After a while it finally penetrated my thick head that, while dopey ideas would always be presented in such meetings, and would often seem to gain some level of traction with participants, I didn’t necessarily have to be the person to point out the folly. I belatedly began to realize that, if little ol’ me thought that what was being expressed was dumb, in a room of intelligent people the odds were pretty good that at least one other person thought so, too, and that person could probably convey the rational opposition better than I could.
Meanwhile, Back In The … Hey, Wait! We Never Left The Project Management World!
Seasoned members of GTIM Nation know all too well my rejection of risk management (no initial caps) theory, since I have regularly referred to its modern-day practice and techniques as openly fraudulent management science. Rather than go back over my (rather lengthy) list of reasons why risk management (no initial caps) as currently practiced is a monumental waste of time and money, I’m going to restrain my poison-pixel pen, and let the Agile/Scrum approach (ProjectManagement.com’s theme for September) aficionados take over.

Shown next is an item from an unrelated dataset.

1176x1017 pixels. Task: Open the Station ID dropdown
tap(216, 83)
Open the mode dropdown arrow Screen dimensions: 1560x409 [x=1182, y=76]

First off, consider how Agile/Scrum PM got its moniker in the first place. According to Dictionary.com, the first three listed definitions of “agile” all have to do with being “quick,” or “active.”[i] It’s pretty clear to me that naming a PM strategy “agile” in the first place emphasizes its ability to spontaneously adapt to changing circumstances, in a way that demonstrably surpasses traditional Project Management techniques. In essence, rather than spending the time and money to develop a risk analysis document, and use it to generate the risk management plan, using decision tree, Monte Carlo, or wild guesses expert opinion in an ultimately vain attempt to quantify the future, Agile/Scrum addresses programmatic risk by relying on the Project Teams’ abilities to recognize problems and, ahem, deal with them. It really is that simple. It’s also why you won’t see risk experts performing their kabuki theater analysis techniques on software projects. Information Technology PMs know which aspects of traditional PM will help them bring their scope in on-time, on-budget, and risk management doesn’t make the cut. Yes, I know that Agile/Scrum’s main claim to fame is its ability to effectively streamline the configuration management cycle in such a way as to not introduce a vulnerability to that most lethal yet insidious of project-killers, scope creep. But I also know that it’s worth pointing out that, of the traditional vestiges of PM that were notably left out of the new paradigm, risk management (no initial caps), once considered one of the four “core” chapters in the PMBOK Guide®, has to be the most conspicuous.
In fact, back when I was doing my column for PM Network, I did a piece entitled “PMBOK, Schmimbok,” (PM Network, January 2007, pp.14)[ii] where I discussed the appropriateness of each of the then-chapters of the famous PM guidance. I challenged the notion that communications, quality, procurement, human resources, and (of course) risk were truly germane to project management, as opposed to any other kind of management. Flash forward to 2020, and what does Agile/Scrum do with each of these? Communications and quality are still major components, but specifically modernized for Information Technology projects’ environs, while procurement, human resources, and risk have fallen off the back of the epistemological truck altogether. None of this is to say that each of these disciplines isn’t a vital aspect of conducting business; rather, I’m only challenging if they belong in a PM model streamlined for IT projects that, by the way, actually works pretty well.
So it would seem that all of that time I’ve spent challenging the risk managers’ (no initial caps) worldview on its merits was unnecessary. All I had to do was to await the more streamlined, agile variants of PM to gain traction, and merely note that they had jettisoned risk management (no initial caps) theory in its entirety. At the massive conference room table of PM codex development, I could have just shushed, and let the more intelligent and outspoken people take up the challenging of the dopey ideas while enduring the resentment of those who disagreed.
And it happened! I’ve been rescued by Agile/Scrum!